▶ _TASK BRIEF_: Your answer should be one number, the count of lines in the entries holding the word "Life".

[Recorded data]
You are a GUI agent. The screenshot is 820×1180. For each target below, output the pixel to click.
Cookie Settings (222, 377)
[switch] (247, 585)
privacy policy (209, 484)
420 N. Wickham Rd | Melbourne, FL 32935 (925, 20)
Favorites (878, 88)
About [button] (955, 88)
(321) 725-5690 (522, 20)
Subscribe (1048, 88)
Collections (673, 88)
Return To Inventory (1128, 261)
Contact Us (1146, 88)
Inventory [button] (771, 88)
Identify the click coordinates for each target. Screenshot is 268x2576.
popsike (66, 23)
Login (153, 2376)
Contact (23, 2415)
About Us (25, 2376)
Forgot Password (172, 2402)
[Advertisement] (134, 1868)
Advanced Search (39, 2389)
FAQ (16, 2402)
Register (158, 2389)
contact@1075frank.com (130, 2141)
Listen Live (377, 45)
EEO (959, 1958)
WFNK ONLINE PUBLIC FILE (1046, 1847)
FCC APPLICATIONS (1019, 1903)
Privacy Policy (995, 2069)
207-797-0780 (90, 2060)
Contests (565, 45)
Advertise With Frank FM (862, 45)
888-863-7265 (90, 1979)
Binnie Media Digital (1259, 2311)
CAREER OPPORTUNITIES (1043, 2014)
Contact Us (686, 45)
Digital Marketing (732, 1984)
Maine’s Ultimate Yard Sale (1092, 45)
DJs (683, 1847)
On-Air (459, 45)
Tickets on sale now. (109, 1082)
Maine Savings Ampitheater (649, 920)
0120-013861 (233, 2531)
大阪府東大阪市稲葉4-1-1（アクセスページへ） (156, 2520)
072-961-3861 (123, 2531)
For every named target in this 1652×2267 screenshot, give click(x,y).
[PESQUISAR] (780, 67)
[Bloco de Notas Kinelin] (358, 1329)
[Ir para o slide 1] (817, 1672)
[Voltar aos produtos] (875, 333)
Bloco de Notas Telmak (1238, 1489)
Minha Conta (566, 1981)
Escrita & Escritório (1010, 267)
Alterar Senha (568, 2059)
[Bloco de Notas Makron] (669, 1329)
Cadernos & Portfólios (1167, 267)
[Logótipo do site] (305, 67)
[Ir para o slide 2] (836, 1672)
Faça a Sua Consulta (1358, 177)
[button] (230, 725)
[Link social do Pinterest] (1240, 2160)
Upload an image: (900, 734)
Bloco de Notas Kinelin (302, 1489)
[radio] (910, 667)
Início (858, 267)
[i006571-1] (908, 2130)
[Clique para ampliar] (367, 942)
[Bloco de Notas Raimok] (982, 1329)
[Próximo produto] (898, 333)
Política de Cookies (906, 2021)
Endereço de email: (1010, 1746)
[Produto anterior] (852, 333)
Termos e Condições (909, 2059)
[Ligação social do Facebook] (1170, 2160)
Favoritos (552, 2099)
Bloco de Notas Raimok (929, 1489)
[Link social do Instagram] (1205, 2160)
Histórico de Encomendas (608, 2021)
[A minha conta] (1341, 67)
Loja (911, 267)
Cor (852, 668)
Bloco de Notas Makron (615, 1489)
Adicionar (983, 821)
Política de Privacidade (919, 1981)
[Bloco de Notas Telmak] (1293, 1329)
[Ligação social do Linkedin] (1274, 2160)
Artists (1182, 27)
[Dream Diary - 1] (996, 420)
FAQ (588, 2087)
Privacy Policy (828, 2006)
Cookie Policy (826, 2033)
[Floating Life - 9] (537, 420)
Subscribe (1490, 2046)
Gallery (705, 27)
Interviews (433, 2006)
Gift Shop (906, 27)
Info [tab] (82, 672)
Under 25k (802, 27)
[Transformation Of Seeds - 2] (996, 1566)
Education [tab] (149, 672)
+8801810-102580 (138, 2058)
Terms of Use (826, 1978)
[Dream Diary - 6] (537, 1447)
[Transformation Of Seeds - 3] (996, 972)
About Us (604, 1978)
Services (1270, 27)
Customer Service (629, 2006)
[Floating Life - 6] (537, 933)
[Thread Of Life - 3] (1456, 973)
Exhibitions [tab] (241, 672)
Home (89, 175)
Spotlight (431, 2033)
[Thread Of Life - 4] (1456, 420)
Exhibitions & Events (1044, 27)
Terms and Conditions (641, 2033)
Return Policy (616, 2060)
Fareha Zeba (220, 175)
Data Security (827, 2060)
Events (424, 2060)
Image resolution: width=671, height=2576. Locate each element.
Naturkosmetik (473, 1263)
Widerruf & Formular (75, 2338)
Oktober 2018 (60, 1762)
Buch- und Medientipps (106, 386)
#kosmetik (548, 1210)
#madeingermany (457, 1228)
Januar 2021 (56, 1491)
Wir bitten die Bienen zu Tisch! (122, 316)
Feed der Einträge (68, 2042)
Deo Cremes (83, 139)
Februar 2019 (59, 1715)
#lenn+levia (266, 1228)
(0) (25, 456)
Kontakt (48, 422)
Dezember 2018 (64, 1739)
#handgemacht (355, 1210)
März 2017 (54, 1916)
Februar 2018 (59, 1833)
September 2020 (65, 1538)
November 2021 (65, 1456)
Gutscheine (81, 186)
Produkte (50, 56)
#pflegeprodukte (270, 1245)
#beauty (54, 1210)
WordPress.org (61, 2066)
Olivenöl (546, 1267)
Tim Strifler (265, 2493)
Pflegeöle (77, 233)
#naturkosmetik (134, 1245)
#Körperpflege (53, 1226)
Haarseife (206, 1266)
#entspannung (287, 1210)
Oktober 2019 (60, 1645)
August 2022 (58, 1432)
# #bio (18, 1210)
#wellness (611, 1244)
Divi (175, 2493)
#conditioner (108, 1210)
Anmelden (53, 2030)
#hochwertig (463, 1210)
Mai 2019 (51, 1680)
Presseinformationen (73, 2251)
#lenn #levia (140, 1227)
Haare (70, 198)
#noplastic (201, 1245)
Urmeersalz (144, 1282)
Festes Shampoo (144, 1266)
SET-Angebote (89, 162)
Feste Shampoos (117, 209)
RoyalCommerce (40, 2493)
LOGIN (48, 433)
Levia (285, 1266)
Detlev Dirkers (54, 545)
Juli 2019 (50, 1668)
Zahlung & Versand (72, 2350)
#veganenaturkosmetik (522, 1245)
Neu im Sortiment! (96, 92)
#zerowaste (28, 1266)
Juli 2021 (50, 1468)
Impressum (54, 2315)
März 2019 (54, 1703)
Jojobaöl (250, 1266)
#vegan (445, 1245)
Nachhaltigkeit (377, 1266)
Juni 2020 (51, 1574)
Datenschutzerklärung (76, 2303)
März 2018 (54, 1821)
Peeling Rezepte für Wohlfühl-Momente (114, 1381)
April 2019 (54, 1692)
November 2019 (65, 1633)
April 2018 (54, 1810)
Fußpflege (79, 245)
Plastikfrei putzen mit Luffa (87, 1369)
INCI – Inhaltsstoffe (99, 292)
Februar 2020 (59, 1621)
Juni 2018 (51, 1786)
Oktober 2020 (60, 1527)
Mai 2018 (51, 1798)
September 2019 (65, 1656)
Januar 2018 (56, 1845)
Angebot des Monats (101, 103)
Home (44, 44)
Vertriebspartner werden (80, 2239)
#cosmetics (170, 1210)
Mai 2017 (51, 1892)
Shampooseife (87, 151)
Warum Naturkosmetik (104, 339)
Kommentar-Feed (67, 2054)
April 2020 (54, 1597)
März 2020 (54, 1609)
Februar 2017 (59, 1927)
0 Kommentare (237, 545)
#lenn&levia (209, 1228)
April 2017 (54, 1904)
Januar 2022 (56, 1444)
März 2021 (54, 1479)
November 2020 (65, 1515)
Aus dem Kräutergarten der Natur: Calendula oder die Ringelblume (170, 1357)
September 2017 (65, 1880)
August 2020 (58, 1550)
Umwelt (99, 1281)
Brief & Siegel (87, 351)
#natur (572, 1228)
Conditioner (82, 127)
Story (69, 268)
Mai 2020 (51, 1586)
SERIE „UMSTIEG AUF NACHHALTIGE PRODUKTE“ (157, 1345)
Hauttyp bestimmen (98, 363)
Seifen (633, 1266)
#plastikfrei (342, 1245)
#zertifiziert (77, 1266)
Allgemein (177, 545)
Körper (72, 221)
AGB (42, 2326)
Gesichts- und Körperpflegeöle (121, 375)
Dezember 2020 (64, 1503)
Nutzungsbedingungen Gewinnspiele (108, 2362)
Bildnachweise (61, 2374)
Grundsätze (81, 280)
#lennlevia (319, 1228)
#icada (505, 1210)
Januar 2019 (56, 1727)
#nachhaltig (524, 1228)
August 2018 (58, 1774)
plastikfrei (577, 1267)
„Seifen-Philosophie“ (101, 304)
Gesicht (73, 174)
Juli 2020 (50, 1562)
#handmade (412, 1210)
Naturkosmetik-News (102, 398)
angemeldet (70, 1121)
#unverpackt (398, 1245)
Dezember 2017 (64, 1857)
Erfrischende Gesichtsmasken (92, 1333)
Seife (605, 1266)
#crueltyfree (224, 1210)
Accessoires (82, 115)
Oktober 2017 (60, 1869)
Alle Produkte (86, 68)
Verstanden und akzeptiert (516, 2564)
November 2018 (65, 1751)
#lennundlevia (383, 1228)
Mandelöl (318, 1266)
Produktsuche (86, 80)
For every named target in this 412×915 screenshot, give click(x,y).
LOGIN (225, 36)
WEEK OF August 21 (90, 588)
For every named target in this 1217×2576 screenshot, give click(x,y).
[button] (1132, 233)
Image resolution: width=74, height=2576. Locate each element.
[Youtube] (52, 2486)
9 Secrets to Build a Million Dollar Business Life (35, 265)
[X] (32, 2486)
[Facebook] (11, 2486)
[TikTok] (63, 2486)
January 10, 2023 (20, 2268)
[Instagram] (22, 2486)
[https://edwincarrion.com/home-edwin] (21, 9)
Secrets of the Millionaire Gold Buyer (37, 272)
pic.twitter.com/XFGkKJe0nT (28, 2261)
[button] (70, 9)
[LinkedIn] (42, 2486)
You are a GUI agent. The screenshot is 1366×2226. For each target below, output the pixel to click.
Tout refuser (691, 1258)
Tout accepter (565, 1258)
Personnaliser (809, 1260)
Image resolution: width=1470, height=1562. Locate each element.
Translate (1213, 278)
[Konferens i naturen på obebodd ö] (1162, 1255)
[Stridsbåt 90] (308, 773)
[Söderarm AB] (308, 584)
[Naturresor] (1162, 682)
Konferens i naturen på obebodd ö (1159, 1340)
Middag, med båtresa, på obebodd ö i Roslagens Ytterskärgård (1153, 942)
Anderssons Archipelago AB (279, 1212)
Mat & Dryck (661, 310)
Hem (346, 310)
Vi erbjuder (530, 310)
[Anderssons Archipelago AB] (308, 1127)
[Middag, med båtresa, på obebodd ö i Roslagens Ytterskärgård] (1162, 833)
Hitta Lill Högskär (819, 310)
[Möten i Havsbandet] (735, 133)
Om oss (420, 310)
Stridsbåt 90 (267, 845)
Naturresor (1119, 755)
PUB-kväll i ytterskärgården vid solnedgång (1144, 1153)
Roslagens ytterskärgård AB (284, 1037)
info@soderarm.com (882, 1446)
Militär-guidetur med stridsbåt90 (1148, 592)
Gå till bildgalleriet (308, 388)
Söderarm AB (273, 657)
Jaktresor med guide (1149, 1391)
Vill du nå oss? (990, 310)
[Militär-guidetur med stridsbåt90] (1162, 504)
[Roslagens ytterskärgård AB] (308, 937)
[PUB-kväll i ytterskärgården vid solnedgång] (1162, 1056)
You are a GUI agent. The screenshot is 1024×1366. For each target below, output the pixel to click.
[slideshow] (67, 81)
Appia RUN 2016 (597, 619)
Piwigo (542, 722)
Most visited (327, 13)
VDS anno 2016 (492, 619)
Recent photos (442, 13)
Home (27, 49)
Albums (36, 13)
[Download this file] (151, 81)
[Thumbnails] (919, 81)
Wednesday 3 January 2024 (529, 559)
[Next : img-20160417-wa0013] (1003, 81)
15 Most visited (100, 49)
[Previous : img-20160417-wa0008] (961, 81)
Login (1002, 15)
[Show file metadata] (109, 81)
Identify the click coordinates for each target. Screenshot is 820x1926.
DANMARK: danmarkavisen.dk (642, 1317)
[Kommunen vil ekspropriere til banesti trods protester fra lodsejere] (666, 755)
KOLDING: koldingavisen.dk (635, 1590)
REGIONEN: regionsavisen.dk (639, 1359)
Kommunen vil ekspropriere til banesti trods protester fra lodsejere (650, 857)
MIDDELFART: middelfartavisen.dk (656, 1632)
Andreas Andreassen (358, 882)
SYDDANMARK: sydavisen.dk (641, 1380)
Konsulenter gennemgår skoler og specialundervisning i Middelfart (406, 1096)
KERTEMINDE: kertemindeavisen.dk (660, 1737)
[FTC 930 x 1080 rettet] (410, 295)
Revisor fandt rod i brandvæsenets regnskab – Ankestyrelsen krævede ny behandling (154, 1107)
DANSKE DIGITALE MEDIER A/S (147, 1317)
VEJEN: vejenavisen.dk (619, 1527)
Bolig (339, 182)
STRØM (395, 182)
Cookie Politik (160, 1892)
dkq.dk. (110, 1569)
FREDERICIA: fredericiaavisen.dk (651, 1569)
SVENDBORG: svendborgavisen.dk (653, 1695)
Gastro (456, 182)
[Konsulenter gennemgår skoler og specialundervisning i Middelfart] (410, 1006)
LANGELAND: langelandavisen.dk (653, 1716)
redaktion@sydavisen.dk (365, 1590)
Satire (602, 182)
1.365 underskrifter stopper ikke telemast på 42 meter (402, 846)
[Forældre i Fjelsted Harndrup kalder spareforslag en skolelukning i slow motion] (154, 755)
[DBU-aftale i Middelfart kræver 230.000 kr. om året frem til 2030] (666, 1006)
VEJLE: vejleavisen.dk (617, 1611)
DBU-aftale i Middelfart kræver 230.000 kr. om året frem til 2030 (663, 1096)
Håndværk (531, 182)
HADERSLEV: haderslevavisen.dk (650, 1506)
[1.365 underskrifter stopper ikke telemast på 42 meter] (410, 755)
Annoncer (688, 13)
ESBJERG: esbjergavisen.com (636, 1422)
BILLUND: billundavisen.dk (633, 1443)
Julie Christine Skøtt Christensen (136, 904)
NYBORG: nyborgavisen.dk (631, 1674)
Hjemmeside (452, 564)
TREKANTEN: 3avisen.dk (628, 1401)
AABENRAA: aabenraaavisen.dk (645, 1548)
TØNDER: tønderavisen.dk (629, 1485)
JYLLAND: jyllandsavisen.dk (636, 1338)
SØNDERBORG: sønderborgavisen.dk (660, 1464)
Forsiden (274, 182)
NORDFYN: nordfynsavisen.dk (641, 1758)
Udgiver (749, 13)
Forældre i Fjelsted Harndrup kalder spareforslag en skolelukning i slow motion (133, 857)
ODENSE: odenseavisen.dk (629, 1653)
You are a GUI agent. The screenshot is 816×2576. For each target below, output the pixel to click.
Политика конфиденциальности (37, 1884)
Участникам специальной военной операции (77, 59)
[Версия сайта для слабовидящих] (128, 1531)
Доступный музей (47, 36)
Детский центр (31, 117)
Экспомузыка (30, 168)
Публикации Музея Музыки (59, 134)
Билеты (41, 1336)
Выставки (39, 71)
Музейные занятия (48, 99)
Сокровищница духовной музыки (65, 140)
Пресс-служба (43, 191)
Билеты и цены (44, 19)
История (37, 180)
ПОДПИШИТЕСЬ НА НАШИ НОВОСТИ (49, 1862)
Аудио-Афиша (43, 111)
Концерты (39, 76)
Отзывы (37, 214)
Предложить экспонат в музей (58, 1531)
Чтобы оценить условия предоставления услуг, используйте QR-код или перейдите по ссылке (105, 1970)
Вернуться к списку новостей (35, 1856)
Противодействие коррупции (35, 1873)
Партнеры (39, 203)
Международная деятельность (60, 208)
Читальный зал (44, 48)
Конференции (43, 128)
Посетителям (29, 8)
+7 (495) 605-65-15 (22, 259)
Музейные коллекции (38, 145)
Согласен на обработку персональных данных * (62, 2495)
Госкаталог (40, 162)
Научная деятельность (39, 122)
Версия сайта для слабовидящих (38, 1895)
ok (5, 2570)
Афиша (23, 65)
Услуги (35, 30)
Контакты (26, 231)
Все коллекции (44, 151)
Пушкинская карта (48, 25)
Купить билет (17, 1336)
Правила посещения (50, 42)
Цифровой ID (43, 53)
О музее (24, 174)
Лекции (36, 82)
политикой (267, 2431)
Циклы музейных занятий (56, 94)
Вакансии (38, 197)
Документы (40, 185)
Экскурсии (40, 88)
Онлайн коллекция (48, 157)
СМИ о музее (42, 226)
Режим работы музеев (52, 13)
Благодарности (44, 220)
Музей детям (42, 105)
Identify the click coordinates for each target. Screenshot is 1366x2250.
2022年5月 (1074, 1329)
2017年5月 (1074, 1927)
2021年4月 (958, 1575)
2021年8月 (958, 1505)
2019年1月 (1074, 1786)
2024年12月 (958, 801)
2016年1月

▶ _EXERCISE SOLUTION_: 5